Fecho com H. G. Wells, quando ele dizia, em A Máquina do Tempo, sobre a indolente e passiva raça dos Elois: “A segurança excessiva em que viviam os habitantes do Mundo Superior os conduzira a um lento processo de degeneração, fazendo com que diminuíssem em tamanho, em força e em inteligência. (...) Pela primeira vez comecei a perceber uma consequência bizarra dos esforços sociais nos quais estamos mergulhados em nossa época. E não obstante é uma consequência bastante lógica. A força é um resultado da necessidade; a segurança conduz ao enfraquecimento. O esforço para melhorar as condições de vida – o verdadeiro processo civilizatório que torna a vida cada vez mais segura – tinha avançado até atingir o clímax. Cada triunfo conjunto da humanidade sobre a Natureza tinha sido logo seguido por outro. Coisas que hoje não passam de sonhos tinham se transformado em projetos que alguém levou a cabo. E o resultado era aquele! (...) Mas com essa mudança de condições vem, inevitavelmente, a necessidade de adaptação às novas condições produzidas pelas mudanças. Qual é, a menos que nossa ciência biológica seja uma montanha de erros, a causa da inteligência e do vigor da raça humana?
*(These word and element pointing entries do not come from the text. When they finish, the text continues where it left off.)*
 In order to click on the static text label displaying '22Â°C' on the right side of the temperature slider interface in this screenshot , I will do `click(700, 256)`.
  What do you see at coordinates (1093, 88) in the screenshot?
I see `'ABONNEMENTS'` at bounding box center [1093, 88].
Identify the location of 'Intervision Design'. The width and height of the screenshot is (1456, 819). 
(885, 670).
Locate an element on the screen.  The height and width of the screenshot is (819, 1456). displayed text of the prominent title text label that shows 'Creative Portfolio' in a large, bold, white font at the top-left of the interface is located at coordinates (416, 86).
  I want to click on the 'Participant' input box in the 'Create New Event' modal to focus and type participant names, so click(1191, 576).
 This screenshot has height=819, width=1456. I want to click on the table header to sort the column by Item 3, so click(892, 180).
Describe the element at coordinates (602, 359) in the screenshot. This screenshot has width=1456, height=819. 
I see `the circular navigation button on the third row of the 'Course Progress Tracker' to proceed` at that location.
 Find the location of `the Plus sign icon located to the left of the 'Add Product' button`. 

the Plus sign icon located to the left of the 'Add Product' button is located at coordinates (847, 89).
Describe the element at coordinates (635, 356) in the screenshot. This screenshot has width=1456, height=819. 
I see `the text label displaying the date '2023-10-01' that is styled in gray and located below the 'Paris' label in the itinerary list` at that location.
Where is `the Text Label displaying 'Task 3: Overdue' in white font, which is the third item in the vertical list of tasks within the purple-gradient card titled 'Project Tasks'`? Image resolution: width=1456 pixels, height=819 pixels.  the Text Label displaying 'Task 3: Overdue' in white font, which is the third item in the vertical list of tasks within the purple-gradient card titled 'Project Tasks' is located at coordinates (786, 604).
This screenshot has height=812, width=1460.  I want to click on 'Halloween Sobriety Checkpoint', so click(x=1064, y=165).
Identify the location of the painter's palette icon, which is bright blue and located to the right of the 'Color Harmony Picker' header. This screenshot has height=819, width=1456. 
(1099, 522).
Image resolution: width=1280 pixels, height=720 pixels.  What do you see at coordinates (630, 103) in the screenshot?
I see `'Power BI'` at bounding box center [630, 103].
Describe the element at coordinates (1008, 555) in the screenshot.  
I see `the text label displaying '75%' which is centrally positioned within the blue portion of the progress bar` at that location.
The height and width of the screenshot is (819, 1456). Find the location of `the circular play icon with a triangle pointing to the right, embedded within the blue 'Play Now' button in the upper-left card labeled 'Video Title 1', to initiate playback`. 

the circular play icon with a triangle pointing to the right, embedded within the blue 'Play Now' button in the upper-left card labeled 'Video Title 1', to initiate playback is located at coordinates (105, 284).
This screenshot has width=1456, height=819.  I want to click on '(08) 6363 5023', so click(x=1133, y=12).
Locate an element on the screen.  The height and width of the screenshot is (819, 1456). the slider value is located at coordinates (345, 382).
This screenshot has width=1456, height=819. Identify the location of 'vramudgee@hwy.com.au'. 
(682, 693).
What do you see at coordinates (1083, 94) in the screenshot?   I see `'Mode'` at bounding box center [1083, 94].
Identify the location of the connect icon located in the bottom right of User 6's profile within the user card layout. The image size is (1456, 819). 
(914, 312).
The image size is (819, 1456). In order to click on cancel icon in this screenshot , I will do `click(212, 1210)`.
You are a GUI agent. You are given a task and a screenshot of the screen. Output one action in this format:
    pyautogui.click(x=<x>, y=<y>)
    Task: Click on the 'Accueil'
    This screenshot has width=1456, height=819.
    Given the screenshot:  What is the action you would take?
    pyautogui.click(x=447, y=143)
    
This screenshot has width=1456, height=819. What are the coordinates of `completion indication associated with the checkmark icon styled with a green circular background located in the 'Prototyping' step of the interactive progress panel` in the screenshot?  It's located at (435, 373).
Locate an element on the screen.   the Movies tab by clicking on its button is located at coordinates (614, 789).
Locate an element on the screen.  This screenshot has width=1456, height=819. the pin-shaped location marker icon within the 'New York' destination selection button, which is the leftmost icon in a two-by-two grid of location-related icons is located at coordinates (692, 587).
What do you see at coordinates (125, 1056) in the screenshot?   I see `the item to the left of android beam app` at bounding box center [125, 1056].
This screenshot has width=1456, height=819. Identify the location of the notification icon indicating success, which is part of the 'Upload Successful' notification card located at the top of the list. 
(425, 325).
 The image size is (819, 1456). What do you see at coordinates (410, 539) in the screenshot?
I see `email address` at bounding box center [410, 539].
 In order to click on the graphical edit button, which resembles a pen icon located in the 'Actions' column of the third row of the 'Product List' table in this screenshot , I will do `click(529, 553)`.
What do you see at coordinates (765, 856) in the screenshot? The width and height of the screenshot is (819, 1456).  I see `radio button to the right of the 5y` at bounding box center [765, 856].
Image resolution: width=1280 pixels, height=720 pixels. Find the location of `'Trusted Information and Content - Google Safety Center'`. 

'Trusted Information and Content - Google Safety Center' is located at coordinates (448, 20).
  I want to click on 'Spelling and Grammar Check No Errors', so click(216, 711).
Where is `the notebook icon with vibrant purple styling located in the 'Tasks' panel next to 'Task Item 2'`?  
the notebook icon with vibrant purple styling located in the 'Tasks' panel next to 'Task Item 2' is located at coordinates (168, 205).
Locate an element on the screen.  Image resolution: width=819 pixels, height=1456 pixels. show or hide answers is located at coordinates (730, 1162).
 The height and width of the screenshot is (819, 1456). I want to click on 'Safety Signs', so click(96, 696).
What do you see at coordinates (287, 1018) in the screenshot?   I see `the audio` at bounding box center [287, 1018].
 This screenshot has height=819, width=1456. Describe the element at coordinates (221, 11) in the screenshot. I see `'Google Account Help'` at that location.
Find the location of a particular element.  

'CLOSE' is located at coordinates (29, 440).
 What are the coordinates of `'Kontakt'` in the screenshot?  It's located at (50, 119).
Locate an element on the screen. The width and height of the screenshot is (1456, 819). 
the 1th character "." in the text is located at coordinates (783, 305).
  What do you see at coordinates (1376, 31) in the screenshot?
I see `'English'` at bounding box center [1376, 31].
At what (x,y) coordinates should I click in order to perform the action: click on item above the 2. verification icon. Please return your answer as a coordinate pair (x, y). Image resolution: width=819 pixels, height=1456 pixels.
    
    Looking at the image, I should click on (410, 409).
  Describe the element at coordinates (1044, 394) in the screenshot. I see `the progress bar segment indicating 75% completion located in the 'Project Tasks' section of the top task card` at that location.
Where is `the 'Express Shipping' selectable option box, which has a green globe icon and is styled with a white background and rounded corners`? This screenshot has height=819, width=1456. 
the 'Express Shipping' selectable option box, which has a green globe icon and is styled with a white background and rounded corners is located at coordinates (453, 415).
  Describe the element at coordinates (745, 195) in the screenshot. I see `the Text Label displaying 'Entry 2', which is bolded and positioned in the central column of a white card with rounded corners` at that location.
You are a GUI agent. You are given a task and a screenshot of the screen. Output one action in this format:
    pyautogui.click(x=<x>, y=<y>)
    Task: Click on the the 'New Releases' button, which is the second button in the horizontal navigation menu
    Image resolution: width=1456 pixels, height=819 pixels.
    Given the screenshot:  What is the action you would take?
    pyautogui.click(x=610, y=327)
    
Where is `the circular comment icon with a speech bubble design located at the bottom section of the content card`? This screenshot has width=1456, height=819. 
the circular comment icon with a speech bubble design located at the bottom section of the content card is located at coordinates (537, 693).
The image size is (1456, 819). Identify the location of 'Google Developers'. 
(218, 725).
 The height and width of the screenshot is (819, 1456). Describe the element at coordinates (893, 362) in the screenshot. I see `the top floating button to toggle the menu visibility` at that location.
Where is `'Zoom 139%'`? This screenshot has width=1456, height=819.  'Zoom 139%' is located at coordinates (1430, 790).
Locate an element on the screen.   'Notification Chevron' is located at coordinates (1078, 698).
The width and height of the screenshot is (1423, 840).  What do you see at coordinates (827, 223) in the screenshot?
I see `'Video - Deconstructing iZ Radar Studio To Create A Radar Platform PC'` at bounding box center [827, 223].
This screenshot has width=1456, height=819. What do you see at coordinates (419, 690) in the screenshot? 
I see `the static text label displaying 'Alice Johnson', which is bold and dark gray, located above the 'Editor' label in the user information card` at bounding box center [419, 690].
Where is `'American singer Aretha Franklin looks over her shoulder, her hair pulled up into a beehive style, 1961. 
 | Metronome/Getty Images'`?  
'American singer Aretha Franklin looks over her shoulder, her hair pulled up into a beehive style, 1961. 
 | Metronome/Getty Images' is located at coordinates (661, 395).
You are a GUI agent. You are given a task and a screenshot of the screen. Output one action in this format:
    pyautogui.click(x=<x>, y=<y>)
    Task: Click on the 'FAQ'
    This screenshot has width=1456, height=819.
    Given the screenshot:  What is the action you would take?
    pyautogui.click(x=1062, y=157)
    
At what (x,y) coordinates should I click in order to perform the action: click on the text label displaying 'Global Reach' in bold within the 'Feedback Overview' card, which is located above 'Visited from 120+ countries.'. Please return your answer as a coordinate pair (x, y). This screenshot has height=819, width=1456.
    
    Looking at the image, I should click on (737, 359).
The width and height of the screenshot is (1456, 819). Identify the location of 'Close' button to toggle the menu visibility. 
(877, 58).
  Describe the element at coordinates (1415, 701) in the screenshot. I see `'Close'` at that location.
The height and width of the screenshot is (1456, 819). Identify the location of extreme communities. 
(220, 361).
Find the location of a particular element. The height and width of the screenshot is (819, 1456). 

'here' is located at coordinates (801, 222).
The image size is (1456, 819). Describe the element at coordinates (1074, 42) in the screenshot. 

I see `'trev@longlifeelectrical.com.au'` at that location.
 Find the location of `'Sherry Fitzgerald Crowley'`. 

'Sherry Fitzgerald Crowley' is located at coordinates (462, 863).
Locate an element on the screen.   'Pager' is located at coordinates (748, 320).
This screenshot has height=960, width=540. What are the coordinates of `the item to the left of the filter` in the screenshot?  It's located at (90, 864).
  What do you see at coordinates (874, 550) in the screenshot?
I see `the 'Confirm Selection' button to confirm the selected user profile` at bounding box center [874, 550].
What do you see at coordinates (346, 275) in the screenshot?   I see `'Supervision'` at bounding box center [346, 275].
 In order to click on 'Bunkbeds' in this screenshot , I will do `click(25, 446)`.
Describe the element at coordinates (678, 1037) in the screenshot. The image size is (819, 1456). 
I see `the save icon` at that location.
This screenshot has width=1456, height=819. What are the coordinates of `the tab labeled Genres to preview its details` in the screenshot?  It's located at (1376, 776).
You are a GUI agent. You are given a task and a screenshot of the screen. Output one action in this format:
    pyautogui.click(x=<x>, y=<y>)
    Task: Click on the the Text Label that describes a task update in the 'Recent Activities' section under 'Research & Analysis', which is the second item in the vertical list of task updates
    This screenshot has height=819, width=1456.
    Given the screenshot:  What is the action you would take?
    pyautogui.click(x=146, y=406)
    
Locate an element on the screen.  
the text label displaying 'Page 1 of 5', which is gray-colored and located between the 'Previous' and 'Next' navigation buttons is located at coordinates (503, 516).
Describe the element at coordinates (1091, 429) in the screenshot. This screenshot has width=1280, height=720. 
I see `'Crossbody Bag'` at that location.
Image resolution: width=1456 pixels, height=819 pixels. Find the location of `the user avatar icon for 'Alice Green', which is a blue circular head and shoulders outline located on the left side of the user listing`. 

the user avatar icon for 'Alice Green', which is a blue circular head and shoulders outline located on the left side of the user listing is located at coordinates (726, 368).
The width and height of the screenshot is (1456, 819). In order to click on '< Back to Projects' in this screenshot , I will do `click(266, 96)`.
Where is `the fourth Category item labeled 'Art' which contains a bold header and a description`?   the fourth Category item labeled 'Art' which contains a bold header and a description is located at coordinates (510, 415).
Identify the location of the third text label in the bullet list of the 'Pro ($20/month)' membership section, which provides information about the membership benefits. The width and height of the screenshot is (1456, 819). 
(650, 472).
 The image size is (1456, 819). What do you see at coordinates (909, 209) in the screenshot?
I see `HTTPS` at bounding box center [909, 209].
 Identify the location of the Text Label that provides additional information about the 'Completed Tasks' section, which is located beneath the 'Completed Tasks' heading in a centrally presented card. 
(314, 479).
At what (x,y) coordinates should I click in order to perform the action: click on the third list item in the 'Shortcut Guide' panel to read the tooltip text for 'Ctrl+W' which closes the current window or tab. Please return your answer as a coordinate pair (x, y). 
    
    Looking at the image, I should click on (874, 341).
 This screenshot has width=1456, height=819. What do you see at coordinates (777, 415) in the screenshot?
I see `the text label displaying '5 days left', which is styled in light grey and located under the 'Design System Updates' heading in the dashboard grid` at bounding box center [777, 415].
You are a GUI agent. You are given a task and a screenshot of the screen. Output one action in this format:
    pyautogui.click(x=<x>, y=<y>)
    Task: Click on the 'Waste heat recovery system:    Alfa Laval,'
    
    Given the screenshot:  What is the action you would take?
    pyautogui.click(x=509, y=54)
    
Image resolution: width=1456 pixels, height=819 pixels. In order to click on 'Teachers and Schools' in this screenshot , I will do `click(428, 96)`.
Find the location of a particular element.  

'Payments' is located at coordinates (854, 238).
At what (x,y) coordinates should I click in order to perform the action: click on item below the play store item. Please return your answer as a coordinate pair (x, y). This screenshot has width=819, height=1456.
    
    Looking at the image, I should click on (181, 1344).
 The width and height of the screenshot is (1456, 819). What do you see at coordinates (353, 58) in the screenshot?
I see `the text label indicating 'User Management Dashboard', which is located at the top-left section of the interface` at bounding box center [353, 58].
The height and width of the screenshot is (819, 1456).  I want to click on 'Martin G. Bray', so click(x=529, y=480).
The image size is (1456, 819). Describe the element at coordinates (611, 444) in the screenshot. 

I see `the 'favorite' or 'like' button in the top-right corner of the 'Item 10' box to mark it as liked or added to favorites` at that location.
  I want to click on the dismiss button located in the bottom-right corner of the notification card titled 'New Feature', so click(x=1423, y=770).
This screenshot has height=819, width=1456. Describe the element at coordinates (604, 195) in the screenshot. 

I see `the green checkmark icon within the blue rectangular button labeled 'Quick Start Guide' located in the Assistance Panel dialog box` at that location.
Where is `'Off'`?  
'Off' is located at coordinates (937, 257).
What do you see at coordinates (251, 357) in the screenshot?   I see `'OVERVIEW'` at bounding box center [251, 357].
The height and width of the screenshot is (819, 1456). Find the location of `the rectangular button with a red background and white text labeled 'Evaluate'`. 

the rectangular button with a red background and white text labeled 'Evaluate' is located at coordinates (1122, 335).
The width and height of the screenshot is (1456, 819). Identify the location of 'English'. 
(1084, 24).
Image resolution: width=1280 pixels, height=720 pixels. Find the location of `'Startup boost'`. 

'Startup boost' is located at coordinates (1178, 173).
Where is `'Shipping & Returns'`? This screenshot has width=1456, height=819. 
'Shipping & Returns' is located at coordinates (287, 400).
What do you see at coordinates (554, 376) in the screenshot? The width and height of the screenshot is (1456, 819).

Uma vida livre enfrentando condições adversas, condições nas quais os indivíduos ativos, fortes e sagazes sobrevivem, e os fracos são condenados; condições que premiam a capacidade dos homens para o esforço conjunto e solidário, além do auto-controle, da paciência, da capacidade de decidir.”

O progresso está nos destruindo, mas as catástrofes nos salvarão.